122
122. Mektup
Günü daha büyük bir görev duygusuyla, biraz daha ilerlemek arzusuyla bekleyen kimse, ilk ışıklardan önce kalkar yatağından. Güneş yükseldiği halde hâlâ uykulu yatan ve ancak öğle üzeri uyanan kişi ayıp eder.

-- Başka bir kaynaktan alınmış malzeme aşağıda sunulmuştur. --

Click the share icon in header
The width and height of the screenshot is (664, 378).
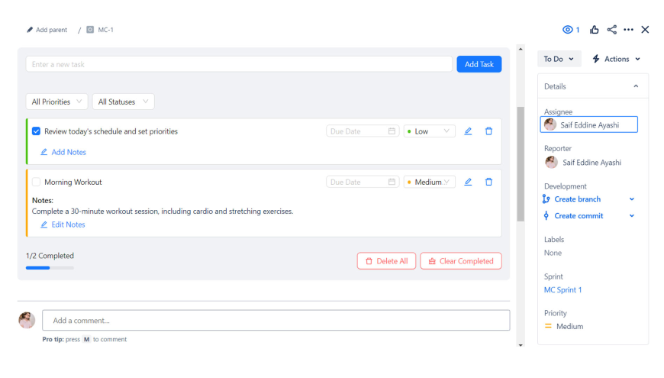click(611, 30)
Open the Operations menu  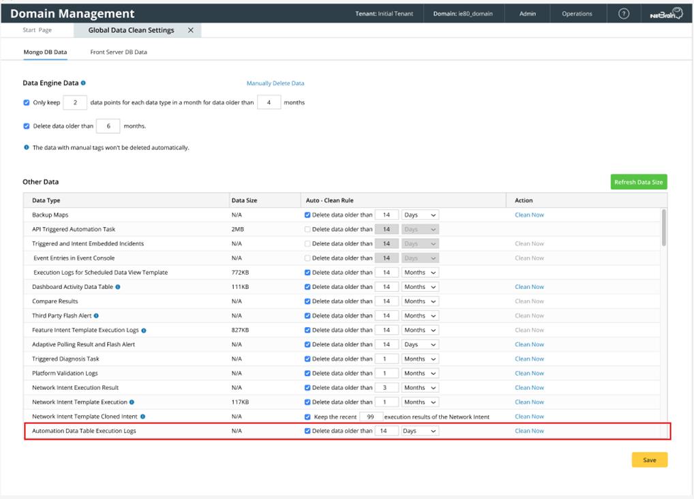point(577,14)
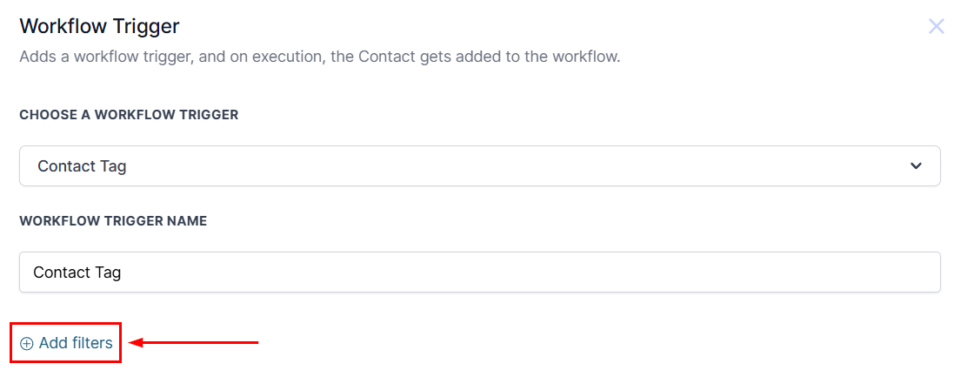Screen dimensions: 967x377
Task: Click the plus circle icon beside Add filters
Action: point(26,344)
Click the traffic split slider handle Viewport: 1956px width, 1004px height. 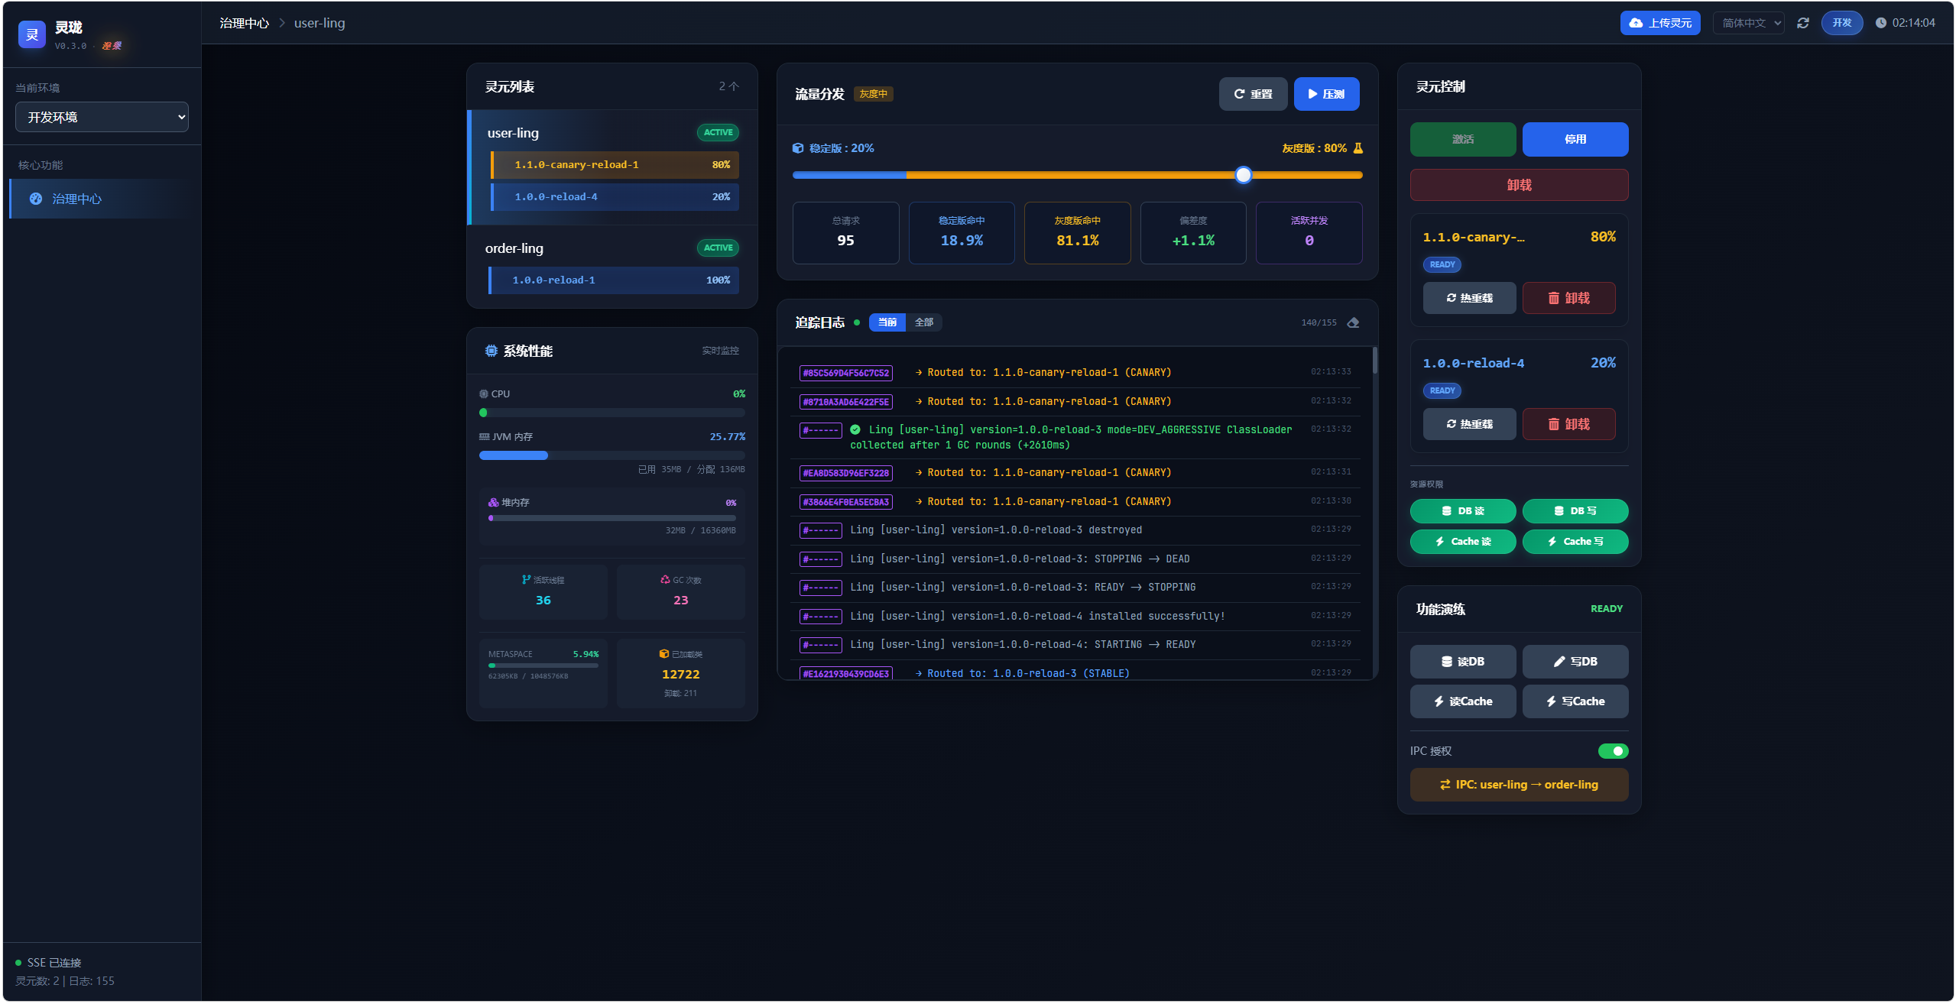(1244, 175)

Uzatalım yaşamımızı, yaşamın görevi de, delili de harekettir. Kısaltalım geceleri, bir zaman aktaralım 480 geceden gündüze! Şölenler için pişirilip hazırlanan kuşlar daha kolay semirsin diye karanlıkta hareketsiz bırakılır, böylece hiç hareket etmedikleri için tembel bedenleri yağ tutmaya başlar. Organlarının üstünde bir yağ tabakası gelişir. Kendilerini karanlığa adayan o gece kuşlarının bedenleri de pek biçimsiz görünür, çünkü yüzlerinin rengi hasta insanlarınkinden daha sarı, endişe vericidir. Yorgun, bitkin, mum gibi yüzleri yaşayan bedenlerine yapışmış cansız ettir sanki. Yine de mutsuzluklarının en hafifidir bunlar. Ya ruhlarının karanlıkları? Ne kadar da yoğundur bu karanlıklar! Ruhları durgun ve körleri kıskanacak kadar karanlıktır. Kim karanlıklara bakmak için gözleri olsun ister ki?

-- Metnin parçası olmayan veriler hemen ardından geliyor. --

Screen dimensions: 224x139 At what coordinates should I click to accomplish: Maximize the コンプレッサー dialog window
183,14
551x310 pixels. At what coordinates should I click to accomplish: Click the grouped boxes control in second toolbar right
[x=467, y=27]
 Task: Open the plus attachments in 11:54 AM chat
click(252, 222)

Sefahatin ana ilkesi şudur: Çarpık işlerden hoşlanmak, doğru yoldan ayrılmakla kalmayıp oradan alabildiğine uzaklaşmak, sonra da doğru yolun tam karşısına yerleşmek.

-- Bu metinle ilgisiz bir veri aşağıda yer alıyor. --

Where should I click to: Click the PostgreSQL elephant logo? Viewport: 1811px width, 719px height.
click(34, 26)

Erkeklerin kadın kıyafetleri giymesini sen de doğaya karşı buluyorsun doğal olarak. İlerlemiş yaşa rağmen genç ve güzel görünmeye çalışmak sence de doğaya aykırı değil mi? 481 Bundan daha zalim ve acınası ne olabilir? Sırf erkekler tarafından düzülsün diye bir oğlan, delikanlılıktan çıkıp büyümüş adam olmayacak mı? Madem cinsiyeti onu koruyamıyor, yaşı da mı koruyamayacak? Kış güllerine meraklı olanlar, akan sıcak suların arasında uygun yerlere gül dikerek kış ortasında bir bahar çiçeği yetiştiren kişiler doğaya aykırı yaşamazlar mı? Kalelerin üstünde meyve yetiştirenler doğaya aykırı yaşamazlar mı? Konaklarının üstünde, çatılarında, ağaçların bile boy atamayacağı kadar derin kök salan koruluklar sallıyorsa başlarını, bunları yetiştiren insanlar doğaya aykırı yaşamazlar mı? Hamamlarının temelini denizin ortasına attıranlar, sıcak havuzları dalgalarla, fırtınalarla dövülmezse zevkle yüzdüklerini sanmayanlar doğaya aykırı yaşamazlar mı? Her şeyin, ilke olarak doğaya aykırı, alışkanlıklarına da uygun olmasını istedikleri için, en sonunda doğa ile toptan ilişkilerini kestiler. “Sabah oluyor; uyku zamanı geldi. Herkes dinleniyor şimdi, biz idman yapalım, gezmeye çıkalım, öğle yemeği yiyelim. Artık gün doğmaya başlıyor, akşam yemeği vakti geldi! Halkın yaşadığı gibi yaşamayalım biz. Herkesin gittiği aşınmış bir yoldan gitmeyelim. Herkesin günü kendinin olsun! Sabah bize özgü, sadece bizim olan bir şey olsun!"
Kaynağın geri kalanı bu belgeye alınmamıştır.